Reproduce the listing word for word, from its beginning through the line containing "Action: click(x=139, y=203)", with that line included. Omit the pictures.

[START ROWS]

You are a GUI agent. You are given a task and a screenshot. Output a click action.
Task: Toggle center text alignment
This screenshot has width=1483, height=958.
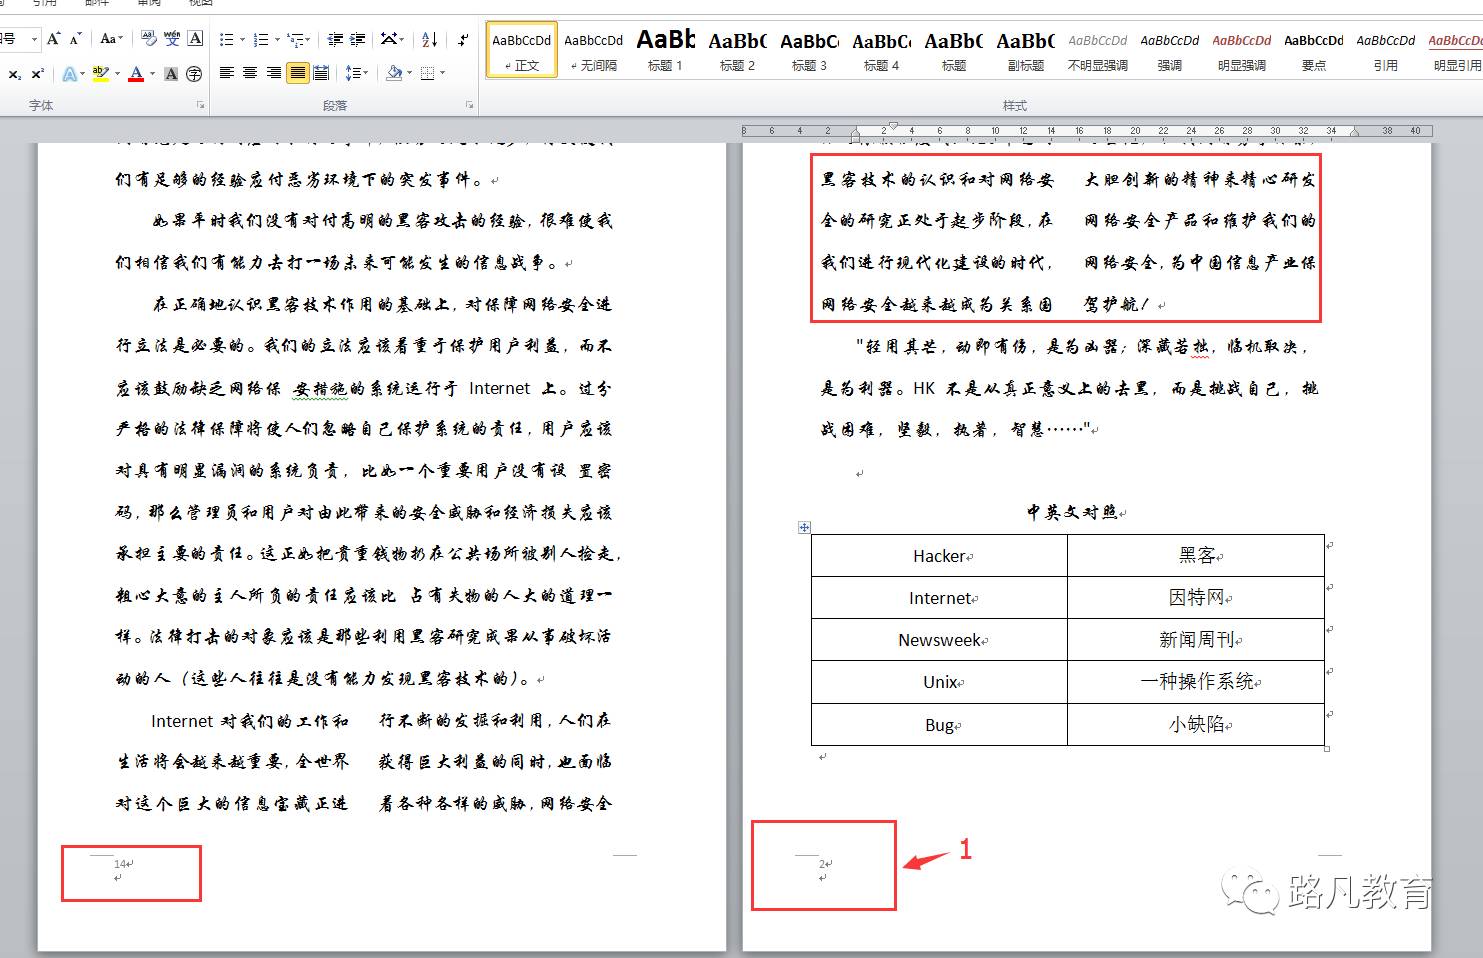(x=251, y=73)
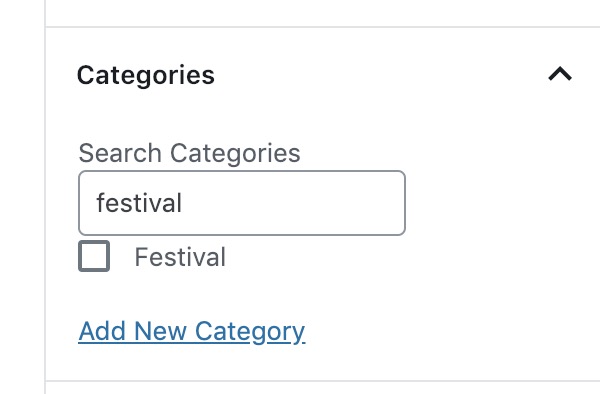Image resolution: width=600 pixels, height=394 pixels.
Task: Click the word festival in search box
Action: click(x=139, y=203)
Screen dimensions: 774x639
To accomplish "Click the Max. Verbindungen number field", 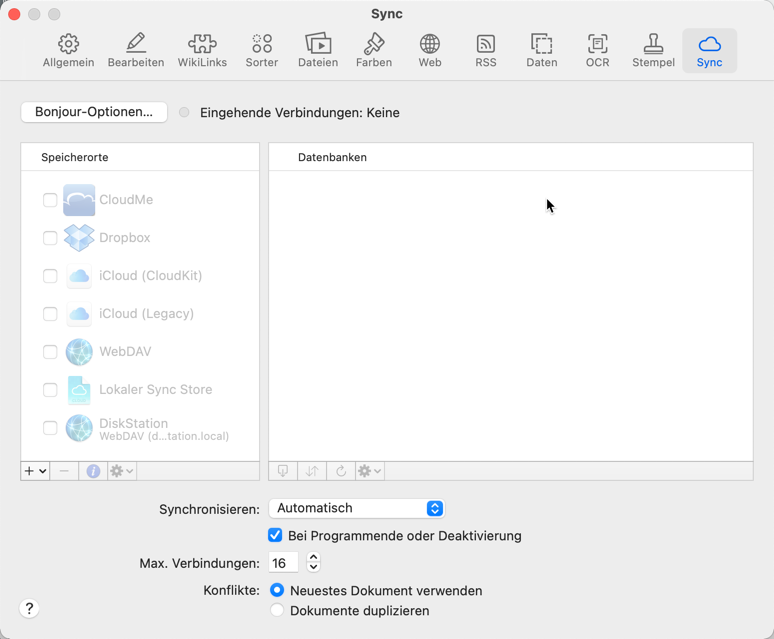I will pyautogui.click(x=283, y=563).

[END ROWS]

SOLVED EXERCISE:
You are a GUI agent. You are given a task and a screenshot. Output a click action.
Task: Toggle center text alignment
This screenshot has width=1483, height=958.
(x=251, y=73)
Image resolution: width=600 pixels, height=394 pixels.
Task: Click the word festival in search box
Action: click(x=139, y=203)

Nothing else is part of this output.